Однако подобные примеры не выводят нас за рамки такого теоретического осмысления сообщества и связанной с ним работы по проведению границ, при котором агентность оказывается локализованной исключительно на индивидуальном уровне (отдельных лиц, групп, институтов). Подобный подход заставляет нас искать некий конкретный источник действия, выявлять, «кто это сделал». Но, как утверждали различные исследователи, в том числе Дженкинс (Jenkins 1994: 200), зачастую имеет место практический, совершаемый по взаимному согласию и ориентированный на других людей процесс категоризации, который оказывается за рамками оспаривания или дискуссии и по умолчанию воспринимается как нечто реальное. Нельзя утверждать, что подобные категоризации «созданы» кем-то. Привлекательным аспектом реляционного подхода оказывается, на мой взгляд, именно возможность исследования непреднамеренных последствий преднамеренного поведения и результатов, выходящих за рамки действий отдельно взятых людей, наделенных властью. Это не означает, что подобная власть не существует, или не является важной, или что ее не следует рассматривать критически. Наоборот, подобный подход лишь признает, что власть обладает более сложной, непрозрачной формой.

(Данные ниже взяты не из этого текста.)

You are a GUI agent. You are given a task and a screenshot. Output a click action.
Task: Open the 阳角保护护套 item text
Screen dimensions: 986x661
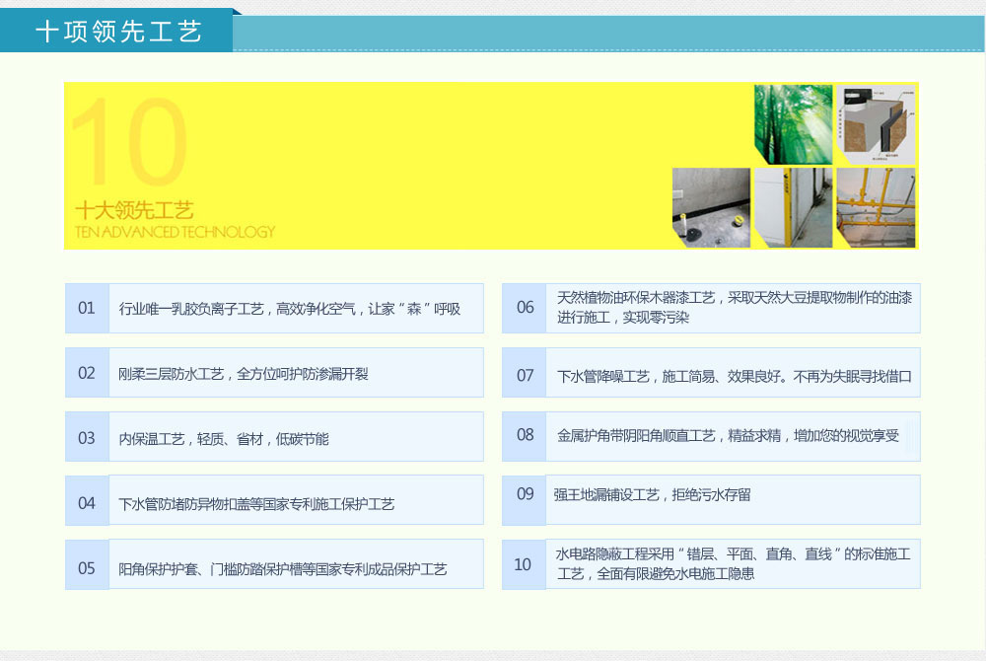pyautogui.click(x=282, y=569)
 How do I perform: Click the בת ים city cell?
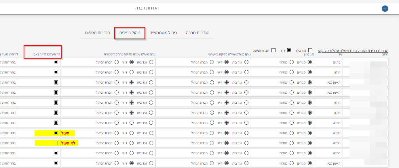tap(328, 62)
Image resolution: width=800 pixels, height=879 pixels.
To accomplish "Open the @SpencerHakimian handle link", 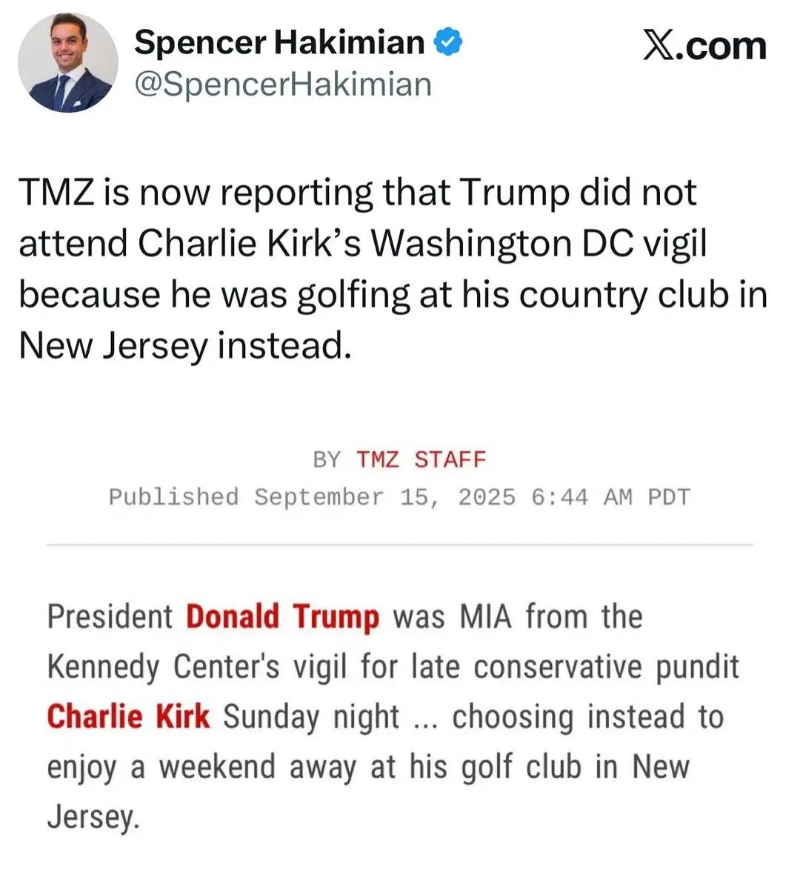I will click(x=282, y=84).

В культурологических исследованиях и в антропологии более распространен иной подход к власти. Антропологи утверждали, что все повседневные жизненные отношения несут на себе «определенный отпечаток власти»:
Таким образом, «власть» перемещается по социальному пространству. Больше не являясь исключительной собственностью «репрессивных аппаратов», она вторглась в наше ощущение как мельчайших и наиболее близких, так и самых масштабных человеческих отношений. Она принадлежит слабому точно так же, как и сильному, и конституируется именно внутри отношений между официальными и неофициальными агентами социального контроля и культурного производства (Dirks, Eley and Ortner 1994: 4).

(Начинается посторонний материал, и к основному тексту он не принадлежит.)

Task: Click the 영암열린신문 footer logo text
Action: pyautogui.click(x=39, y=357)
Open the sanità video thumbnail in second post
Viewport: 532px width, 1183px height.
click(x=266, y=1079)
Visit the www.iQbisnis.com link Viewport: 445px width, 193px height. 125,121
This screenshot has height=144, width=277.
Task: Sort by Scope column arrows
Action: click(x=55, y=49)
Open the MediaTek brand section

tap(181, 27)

Дёркс и его соавторы (ibid.: 8) в данном случае следуют представлению о власти у Мишеля Фуко, в рамках которого власть существует не в качестве какой-то «неотъемлемой вещи или стихийной силы, а как отношение». Фуко (Foucault 1995 / Фуко 1999) рассматривает власть не как принуждение, осуществляемое одним над кем-то другим, а как нечто рассеянное, не являющееся ни структурой, ни агентностью и присутствующее повсеместно. Соответственно, исследователи, вдохновленные идеями Фуко, рассматривают культуру не просто в качестве посредника власти, но и как порождение отношений власти и господства, и как собственно форму власти и господства (Dirks et al. 1994: 6). Действительно, Фуко предостерегал против такой концепции власти, в рамках которой она рассматривается просто как нечто, чем кто-то может обладать, как обладают товаром, – напротив, утверждал он, власть представляет собой «способ, с помощью которого применяются и обретают конкретное выражение отношения силы» (Foucault 1994).

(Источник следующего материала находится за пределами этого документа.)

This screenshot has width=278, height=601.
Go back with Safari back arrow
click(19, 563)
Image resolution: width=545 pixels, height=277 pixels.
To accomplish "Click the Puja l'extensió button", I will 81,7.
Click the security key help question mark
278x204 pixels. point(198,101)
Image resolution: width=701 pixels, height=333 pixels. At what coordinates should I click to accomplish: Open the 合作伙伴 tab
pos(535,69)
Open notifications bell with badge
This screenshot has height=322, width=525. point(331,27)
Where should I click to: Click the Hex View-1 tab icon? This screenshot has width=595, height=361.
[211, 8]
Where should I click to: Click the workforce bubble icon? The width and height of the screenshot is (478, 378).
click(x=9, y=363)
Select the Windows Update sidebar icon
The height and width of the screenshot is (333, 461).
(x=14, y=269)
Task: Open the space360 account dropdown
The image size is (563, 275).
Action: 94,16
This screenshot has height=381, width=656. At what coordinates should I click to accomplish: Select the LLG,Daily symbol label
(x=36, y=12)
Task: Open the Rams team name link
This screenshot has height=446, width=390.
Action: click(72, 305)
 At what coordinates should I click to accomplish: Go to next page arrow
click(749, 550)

Такой подход к власти может оказаться более продуктивным. Вспомним, о чем говорил Бурдьё (Bourdieu 1994: 178): властные отношения или отношения господства, рассмотренные в таком ключе, помогают понять, почему работа по проведению границ утверждает ситуационную нормальность в сообществах, к которым одни принадлежат, а другие нет. А происходит это зачастую на базе категорий, сконструированных для разрешения организационных проблем (Tilly 1998). Несмотря на то что в нормативном плане можно обнаружить неприятные исключения, в целом «субъективная необходимость и самоочевидность мира здравого смысла опираются на объективный консенсус относительно смысла этого мира» (Bourdieu 1994: 163). Такое понимание власти позволяет понять, как действуют социальные трансформации; например, как и почему, начиная с эпохи маленького рыцаря Тренка в детском романе, к которому мы обращались в предыдущей главе, они не смогли изменить факта влияния власти на структурирование сообществ, но повлияли на этот процесс. В своих работах об алжирской Кабилии Бурдьё размышляет о том, как социальные группы сохраняют себя посредством определения долга как обязательства подчиняться определенному социальному порядку, что является «принципиальным вопросом соблюдения ритмов, поддержания темпа, соответствия общей линии» (ibid.: 157), – такое определение внедряется посредством временны́х и пространственных ритуалов. Выше отмечалось, что сообщества, для которых характерны высокие степени близкого знания о других, а также тонкие различения и сильные сетевые связи, могут быть удушающими для людей. Чтобы пережить такой опыт, достаточно думать об отличии, думать иначе или отличаться. Поведенческие коды могут быть произвольными, но каждый установленный порядок, как правило, «воспроизводит… и натурализует собственную произвольность» (ibid.: 159). То обстоятельство, что естественный и социальный мир предстают в самоочевидном качестве, Бурдьё называет доксой, общим верованием (ibid.: 160). Социальный мир воспроизводится путем воспроизводства верности этому миру, «рассматриваемому в качестве самоочевидного и неоспоримого». Маленький рыцарь Тренк оспаривал мир, однако непросто
пробудить субъективный опыт, ассоциирующийся с этим миром реализованного долженствования, где вещи, которые едва ли могли бы быть иными, таковы, как они есть, преимущественно потому, что они таковы, какими должны быть, – с этим миром, где агент может обладать ощущением того, что ему нет дела ни до чего, за исключением того, что он делает, и при этом одновременным ощущением того, что он лишь делает то, что должен (Bourdieu 1994: 161).